For the launch of my third novel, I thought it would be fun to have the story editor, Patrick J. LoBrutto, ask some questions. He’s not only conversant with the novel; he made it better.

Pat, who worked in-house at Bantam and at half a dozen other major imprints, has edited more books than most people read in a lifetime. Over a career spanning three decades, he’s worked with Isaac Asimov, Stephen King, Eric Van Lustbader, Walter Tevis, the Louis L’Amour Estate, Don Coldsmith, Jack Dann, F. Paul Wilson, Joe R. Lansdale, Brian Herbert, and hundreds of others.

Obviously, if any of my answers come across as incoherent, it’s all Pat’s fault.

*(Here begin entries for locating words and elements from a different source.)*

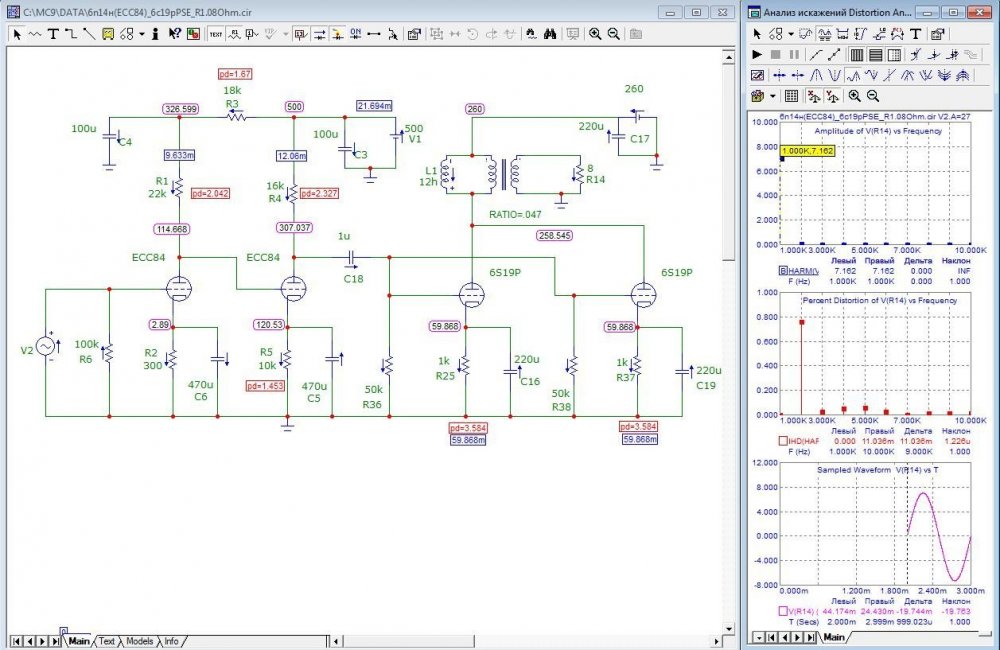Expand the dropdown next to the toolbox icon
The height and width of the screenshot is (650, 1000).
pyautogui.click(x=773, y=96)
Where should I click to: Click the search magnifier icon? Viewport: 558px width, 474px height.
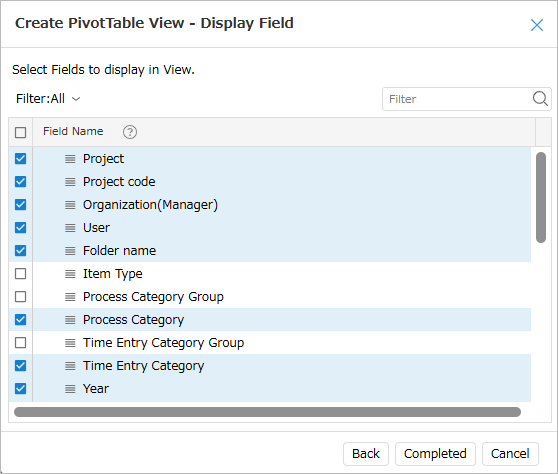pos(540,99)
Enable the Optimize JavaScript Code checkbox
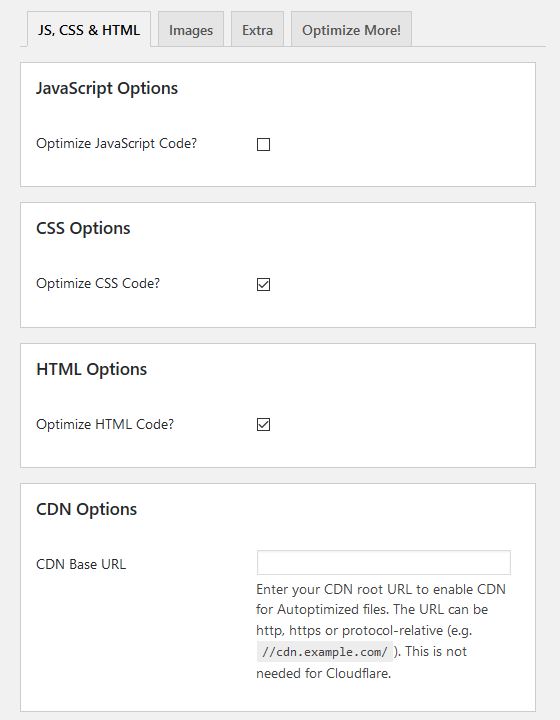Image resolution: width=560 pixels, height=720 pixels. 263,145
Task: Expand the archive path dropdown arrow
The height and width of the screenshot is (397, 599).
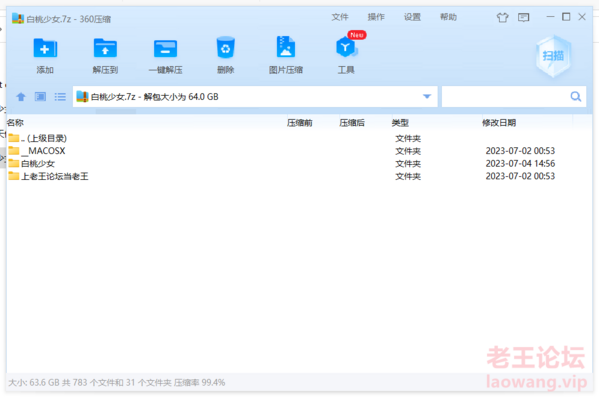Action: [427, 97]
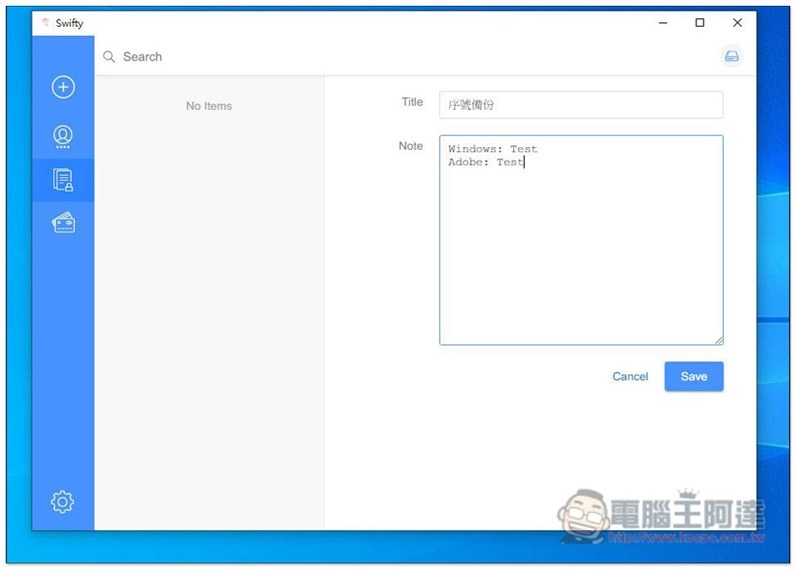The image size is (796, 570).
Task: Click the plus icon to add item
Action: [63, 88]
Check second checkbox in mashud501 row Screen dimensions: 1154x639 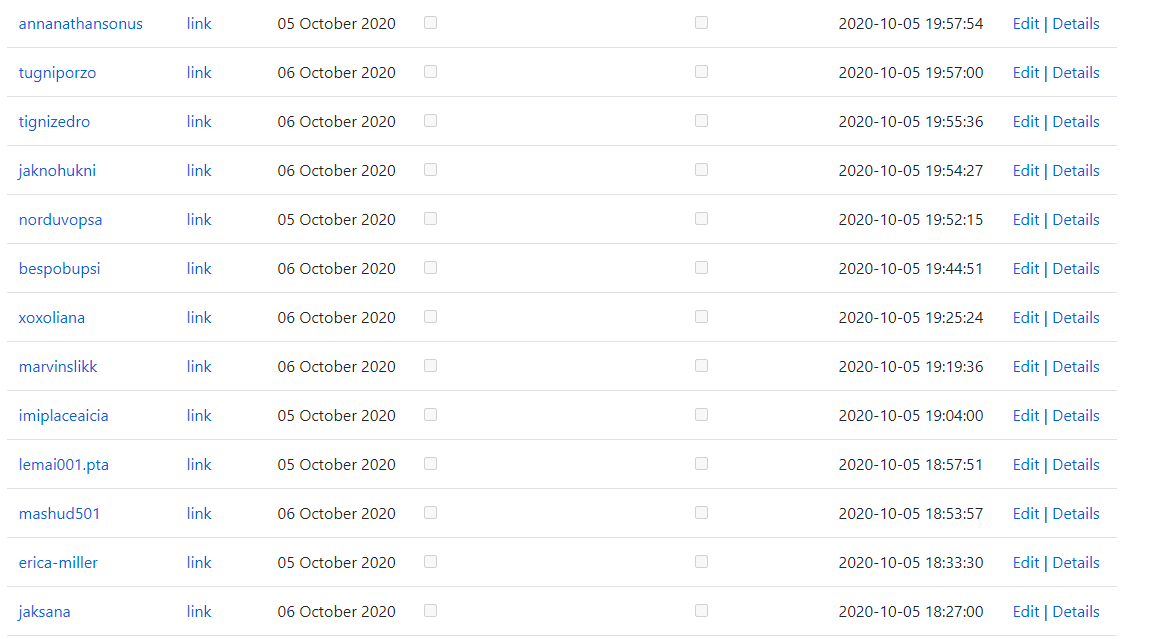(x=701, y=512)
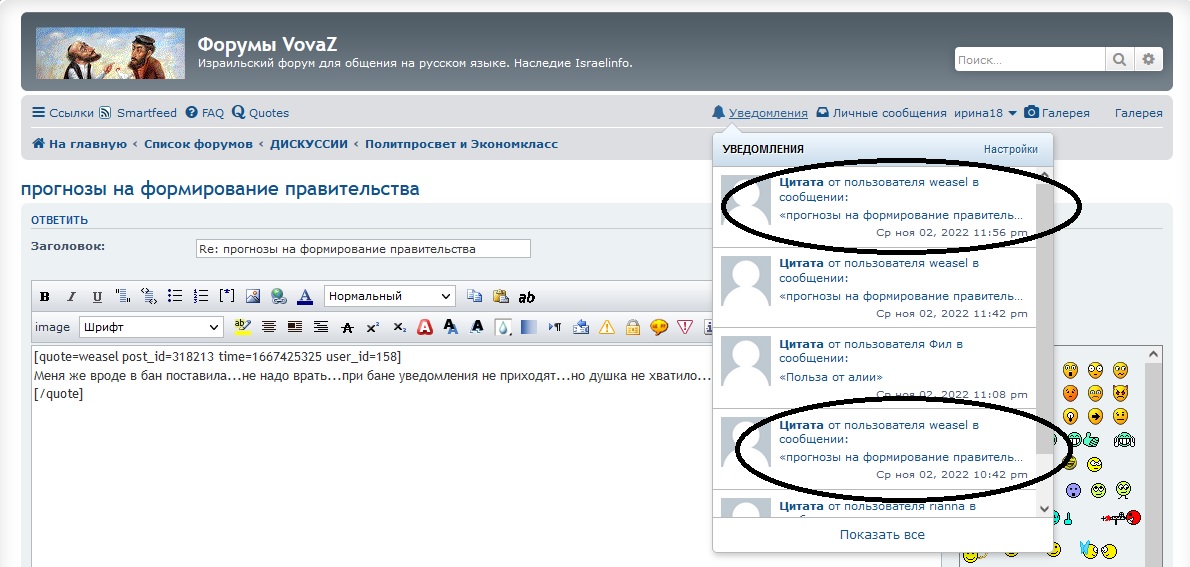
Task: Insert bulleted list in editor
Action: pos(175,297)
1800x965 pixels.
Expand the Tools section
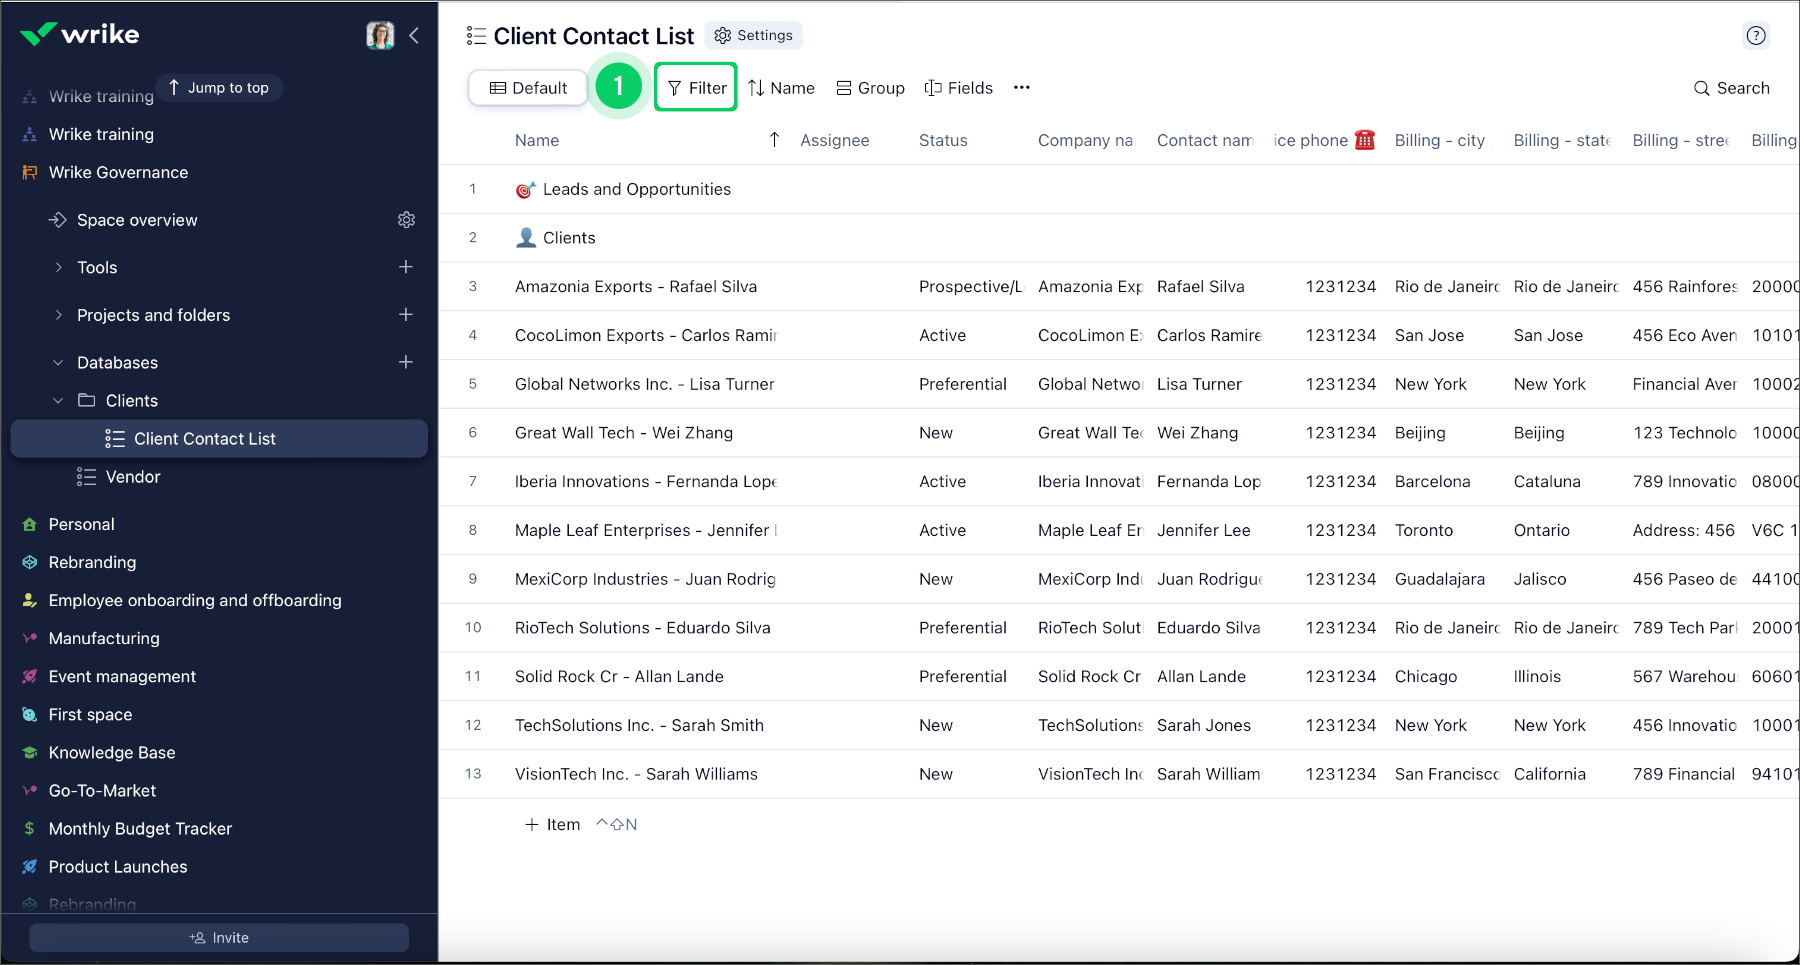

Rather than just provide an excerpt of my newly released novel, I thought it would be fun to share some of my intentions by annotating the excerpt. You can read the opening words of the novel in the form of this brief prologue. Below that, the prologue is reproduced with some notations.


imagesIn the town of Greenwich, Connecticut, office buildings rarely betray the power of the players inside. Consistent with that principle, a man who privately called himself The Mean had chosen to occupy the second floor of a modest four-story brick building within easy walking distance of both Putnam and Greenwich Avenues. The former was a major thoroughfare, two lanes in either direction. The latter, which locals simply called The Avenue, was a one-way street on a steep hill between Putnam and the railroad tracks. Lined with tony shops and expensive restaurants, it furnished a promenade for people who drove Maybachs and Ferraris, Bentleys and Land Rovers. At two key intersections, traffic cops policed both moving cars and pedestrians, who often received tickets for jaywalking.